▸ Exercise: If a line in the records below contains the word "computer", copy it out.

Saved data entries
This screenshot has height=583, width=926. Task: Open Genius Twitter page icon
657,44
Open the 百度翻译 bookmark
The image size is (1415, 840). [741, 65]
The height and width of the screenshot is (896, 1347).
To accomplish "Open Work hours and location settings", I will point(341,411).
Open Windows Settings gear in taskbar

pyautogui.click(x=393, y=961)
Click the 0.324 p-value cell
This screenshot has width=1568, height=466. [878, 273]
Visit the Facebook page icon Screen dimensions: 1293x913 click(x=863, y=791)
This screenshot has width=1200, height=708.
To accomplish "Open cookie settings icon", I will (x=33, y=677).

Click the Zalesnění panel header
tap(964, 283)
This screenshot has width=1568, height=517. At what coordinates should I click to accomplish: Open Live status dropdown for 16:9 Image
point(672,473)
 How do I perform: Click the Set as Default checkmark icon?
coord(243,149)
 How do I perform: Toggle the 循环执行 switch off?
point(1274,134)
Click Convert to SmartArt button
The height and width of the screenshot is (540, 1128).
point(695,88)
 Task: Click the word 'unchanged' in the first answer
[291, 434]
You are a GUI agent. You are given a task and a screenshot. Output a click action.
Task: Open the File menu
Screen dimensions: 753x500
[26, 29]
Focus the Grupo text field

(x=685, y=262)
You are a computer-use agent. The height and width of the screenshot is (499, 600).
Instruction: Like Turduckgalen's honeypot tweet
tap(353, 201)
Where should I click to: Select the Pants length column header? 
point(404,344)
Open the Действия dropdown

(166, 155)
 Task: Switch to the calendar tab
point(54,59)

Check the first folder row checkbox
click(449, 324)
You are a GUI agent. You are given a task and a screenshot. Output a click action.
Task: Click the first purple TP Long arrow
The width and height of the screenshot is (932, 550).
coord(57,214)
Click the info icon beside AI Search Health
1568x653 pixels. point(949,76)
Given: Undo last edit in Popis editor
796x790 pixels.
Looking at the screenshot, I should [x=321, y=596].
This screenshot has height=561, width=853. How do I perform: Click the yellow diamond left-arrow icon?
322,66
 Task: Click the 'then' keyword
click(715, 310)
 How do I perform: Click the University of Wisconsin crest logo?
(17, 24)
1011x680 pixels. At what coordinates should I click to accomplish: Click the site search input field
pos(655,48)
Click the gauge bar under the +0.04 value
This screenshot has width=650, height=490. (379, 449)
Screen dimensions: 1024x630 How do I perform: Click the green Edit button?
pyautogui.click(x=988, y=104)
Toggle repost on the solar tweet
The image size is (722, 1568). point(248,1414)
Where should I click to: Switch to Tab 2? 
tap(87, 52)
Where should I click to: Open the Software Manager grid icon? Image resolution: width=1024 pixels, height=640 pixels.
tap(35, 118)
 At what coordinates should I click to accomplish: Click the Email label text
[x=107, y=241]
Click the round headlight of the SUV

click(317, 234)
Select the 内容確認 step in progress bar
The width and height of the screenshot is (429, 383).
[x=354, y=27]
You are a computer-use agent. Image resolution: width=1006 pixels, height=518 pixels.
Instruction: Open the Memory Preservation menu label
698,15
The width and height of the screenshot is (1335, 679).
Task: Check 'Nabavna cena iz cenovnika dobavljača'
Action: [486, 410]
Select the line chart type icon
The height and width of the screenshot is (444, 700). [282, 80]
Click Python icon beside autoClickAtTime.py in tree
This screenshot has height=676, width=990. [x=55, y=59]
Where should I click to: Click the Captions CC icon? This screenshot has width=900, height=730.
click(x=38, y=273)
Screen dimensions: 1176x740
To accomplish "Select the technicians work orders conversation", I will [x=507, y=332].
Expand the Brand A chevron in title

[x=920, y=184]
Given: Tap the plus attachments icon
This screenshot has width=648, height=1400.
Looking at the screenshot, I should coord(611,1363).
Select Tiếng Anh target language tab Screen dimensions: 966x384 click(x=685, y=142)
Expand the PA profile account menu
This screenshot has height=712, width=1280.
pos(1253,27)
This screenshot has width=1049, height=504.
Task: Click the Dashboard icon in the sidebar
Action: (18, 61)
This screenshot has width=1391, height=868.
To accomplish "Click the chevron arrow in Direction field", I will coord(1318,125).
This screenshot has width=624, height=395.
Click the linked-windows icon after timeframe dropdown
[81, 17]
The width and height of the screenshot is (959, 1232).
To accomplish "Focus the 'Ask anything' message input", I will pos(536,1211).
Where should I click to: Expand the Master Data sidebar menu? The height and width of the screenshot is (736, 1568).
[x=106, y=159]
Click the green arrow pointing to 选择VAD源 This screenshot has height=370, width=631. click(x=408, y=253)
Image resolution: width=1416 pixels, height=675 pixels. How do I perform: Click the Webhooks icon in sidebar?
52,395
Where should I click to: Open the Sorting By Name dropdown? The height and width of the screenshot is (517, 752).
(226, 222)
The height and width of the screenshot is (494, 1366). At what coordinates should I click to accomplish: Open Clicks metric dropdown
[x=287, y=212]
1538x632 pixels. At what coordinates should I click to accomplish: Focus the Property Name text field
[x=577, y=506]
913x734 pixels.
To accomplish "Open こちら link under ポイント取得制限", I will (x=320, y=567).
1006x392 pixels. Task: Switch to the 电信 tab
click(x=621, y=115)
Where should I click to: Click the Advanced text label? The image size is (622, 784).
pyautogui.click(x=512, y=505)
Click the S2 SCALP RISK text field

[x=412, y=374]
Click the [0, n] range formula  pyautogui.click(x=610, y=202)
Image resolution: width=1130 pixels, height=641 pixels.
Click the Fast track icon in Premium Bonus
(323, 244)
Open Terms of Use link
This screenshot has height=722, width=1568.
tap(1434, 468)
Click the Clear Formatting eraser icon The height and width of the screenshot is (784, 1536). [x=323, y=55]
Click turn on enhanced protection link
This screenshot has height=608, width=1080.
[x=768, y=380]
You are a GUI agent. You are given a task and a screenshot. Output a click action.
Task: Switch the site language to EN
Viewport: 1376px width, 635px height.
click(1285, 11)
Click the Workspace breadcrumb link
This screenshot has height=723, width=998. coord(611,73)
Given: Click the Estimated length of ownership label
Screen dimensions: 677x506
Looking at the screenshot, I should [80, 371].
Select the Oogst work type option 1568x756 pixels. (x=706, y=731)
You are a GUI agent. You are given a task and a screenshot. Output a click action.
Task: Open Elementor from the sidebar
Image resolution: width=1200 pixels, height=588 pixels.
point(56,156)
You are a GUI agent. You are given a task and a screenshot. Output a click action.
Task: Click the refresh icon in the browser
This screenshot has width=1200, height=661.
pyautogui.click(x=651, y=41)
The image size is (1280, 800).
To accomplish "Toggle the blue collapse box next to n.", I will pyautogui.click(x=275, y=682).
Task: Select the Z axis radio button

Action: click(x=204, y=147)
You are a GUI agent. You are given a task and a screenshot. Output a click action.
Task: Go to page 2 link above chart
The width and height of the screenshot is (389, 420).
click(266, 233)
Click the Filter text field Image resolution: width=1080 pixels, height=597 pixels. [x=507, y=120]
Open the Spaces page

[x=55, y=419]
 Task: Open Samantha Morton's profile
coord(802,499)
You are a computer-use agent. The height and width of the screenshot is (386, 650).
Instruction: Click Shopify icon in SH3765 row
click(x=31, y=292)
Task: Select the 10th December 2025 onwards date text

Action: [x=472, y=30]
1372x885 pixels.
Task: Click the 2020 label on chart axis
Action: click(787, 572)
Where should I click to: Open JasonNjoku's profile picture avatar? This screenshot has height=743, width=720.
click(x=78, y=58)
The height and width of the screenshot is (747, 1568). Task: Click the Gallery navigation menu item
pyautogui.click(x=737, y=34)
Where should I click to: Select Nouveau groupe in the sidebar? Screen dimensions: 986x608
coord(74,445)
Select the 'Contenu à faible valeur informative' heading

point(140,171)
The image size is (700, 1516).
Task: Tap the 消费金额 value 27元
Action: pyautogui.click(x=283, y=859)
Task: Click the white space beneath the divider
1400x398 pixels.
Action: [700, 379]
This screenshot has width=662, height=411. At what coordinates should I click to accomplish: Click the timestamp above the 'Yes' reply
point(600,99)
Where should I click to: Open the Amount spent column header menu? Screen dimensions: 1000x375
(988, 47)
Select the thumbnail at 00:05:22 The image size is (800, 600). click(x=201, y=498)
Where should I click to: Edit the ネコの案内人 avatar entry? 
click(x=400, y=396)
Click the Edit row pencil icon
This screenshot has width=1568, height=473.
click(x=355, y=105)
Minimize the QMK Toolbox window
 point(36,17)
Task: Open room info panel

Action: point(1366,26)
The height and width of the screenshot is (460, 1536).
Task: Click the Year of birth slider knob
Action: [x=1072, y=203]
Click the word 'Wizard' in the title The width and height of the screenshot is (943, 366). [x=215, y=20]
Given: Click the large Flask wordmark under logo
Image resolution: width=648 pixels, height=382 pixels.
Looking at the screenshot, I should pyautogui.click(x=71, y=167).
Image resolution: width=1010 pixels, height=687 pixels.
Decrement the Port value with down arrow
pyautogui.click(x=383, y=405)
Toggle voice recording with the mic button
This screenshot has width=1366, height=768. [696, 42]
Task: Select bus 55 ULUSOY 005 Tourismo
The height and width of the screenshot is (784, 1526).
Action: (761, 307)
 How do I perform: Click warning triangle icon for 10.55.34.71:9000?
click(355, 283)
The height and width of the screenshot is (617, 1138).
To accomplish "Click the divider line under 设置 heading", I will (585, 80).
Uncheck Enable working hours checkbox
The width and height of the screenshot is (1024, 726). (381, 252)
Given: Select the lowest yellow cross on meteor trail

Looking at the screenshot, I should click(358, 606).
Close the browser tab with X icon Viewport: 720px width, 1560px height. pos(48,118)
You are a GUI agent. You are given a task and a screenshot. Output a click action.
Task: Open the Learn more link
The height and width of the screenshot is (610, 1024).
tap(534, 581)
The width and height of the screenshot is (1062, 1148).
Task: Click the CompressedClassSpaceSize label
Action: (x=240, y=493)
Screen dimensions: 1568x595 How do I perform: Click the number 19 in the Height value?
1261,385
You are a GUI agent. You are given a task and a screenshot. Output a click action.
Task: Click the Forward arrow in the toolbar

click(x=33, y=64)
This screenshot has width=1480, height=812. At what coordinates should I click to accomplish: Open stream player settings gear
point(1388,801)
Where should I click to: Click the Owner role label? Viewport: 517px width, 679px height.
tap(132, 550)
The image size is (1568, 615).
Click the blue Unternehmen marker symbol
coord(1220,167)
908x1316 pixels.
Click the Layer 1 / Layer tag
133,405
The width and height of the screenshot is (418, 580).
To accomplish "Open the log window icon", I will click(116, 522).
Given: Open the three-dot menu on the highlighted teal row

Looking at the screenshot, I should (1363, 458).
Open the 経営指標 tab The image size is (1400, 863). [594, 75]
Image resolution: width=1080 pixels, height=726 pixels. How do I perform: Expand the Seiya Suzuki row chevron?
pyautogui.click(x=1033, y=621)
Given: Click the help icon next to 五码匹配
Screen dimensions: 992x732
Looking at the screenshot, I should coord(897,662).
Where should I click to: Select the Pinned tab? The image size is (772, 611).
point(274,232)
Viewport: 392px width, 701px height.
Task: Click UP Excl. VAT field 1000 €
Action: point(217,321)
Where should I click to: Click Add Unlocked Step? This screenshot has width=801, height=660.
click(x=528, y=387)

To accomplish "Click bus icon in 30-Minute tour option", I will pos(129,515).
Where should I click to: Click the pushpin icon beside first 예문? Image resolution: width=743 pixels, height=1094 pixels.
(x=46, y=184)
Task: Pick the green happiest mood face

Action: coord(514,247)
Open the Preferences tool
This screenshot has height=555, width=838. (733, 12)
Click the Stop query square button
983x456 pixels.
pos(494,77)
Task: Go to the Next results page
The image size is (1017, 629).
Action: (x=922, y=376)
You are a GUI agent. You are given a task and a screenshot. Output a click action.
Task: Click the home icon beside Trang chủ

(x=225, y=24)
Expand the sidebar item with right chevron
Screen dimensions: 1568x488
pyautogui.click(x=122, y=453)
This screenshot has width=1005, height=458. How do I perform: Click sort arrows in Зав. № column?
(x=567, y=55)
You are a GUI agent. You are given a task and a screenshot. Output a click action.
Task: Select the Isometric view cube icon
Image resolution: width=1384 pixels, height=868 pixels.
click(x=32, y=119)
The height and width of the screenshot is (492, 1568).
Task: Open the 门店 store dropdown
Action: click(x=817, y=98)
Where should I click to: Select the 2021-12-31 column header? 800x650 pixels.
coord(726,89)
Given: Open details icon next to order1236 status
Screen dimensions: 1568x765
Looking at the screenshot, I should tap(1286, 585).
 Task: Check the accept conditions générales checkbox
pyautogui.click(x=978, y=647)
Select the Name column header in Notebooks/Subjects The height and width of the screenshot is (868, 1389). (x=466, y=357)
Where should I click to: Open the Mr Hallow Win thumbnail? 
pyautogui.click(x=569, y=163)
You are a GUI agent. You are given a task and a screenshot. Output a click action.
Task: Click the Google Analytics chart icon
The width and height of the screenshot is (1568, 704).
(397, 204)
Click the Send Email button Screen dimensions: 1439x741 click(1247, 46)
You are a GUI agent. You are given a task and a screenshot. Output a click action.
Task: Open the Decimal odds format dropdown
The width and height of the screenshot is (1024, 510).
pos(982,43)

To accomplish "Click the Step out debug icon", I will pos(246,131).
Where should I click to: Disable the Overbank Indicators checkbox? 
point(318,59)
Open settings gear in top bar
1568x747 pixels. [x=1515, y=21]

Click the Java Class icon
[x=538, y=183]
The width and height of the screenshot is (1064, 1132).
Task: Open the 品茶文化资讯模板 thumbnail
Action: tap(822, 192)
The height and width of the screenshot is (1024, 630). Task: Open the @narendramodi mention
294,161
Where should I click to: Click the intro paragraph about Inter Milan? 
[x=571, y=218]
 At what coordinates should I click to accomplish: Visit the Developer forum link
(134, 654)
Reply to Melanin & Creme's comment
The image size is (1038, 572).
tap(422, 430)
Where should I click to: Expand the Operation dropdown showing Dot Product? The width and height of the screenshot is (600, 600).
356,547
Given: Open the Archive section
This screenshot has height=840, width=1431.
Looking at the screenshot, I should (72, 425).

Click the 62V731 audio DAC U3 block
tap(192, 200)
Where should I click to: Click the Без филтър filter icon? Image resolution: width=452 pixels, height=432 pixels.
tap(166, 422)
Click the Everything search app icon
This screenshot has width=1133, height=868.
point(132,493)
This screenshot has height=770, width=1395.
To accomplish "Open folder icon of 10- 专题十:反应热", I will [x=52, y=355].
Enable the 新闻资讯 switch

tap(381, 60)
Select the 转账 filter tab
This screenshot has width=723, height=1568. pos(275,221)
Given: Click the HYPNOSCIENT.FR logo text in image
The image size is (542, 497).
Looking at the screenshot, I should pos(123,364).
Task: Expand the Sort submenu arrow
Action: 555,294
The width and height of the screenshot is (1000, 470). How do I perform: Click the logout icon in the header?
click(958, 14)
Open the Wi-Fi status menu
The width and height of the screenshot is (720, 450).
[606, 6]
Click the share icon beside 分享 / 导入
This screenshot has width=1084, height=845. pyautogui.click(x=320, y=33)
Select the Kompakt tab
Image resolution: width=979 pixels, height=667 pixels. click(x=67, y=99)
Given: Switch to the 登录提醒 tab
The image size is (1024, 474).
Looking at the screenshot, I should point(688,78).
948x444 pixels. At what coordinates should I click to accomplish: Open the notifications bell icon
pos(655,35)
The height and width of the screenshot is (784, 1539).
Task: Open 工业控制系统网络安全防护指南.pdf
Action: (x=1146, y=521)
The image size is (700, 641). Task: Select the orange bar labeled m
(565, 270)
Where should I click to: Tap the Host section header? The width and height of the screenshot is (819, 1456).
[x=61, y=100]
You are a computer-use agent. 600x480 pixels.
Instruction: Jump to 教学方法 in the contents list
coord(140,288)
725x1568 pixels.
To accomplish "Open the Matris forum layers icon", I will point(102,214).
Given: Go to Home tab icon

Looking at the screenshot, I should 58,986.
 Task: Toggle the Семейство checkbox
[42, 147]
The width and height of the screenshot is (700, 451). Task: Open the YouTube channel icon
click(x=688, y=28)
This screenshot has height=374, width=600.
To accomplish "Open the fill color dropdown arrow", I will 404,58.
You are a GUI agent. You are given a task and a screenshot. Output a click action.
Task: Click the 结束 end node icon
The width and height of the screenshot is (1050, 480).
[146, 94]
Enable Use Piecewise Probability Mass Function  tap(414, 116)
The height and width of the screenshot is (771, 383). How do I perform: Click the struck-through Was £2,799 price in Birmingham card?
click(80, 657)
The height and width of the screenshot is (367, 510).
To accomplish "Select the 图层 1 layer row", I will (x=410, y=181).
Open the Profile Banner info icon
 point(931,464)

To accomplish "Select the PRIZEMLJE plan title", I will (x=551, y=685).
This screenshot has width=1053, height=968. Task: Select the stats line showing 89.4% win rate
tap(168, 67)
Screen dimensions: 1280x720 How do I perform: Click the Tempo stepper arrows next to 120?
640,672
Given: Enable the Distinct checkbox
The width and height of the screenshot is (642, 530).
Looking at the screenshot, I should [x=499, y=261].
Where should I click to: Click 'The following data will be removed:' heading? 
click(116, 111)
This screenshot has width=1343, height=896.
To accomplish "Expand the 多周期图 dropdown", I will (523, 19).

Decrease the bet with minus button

▸ Answer section:
You are a computer-use agent. The height and width of the screenshot is (499, 600).
You are a computer-use agent. Image resolution: width=1006 pixels, height=518 pixels.
You are a computer-use agent. The height and width of the screenshot is (386, 650).
You are a computer-use agent. 600x480 pixels.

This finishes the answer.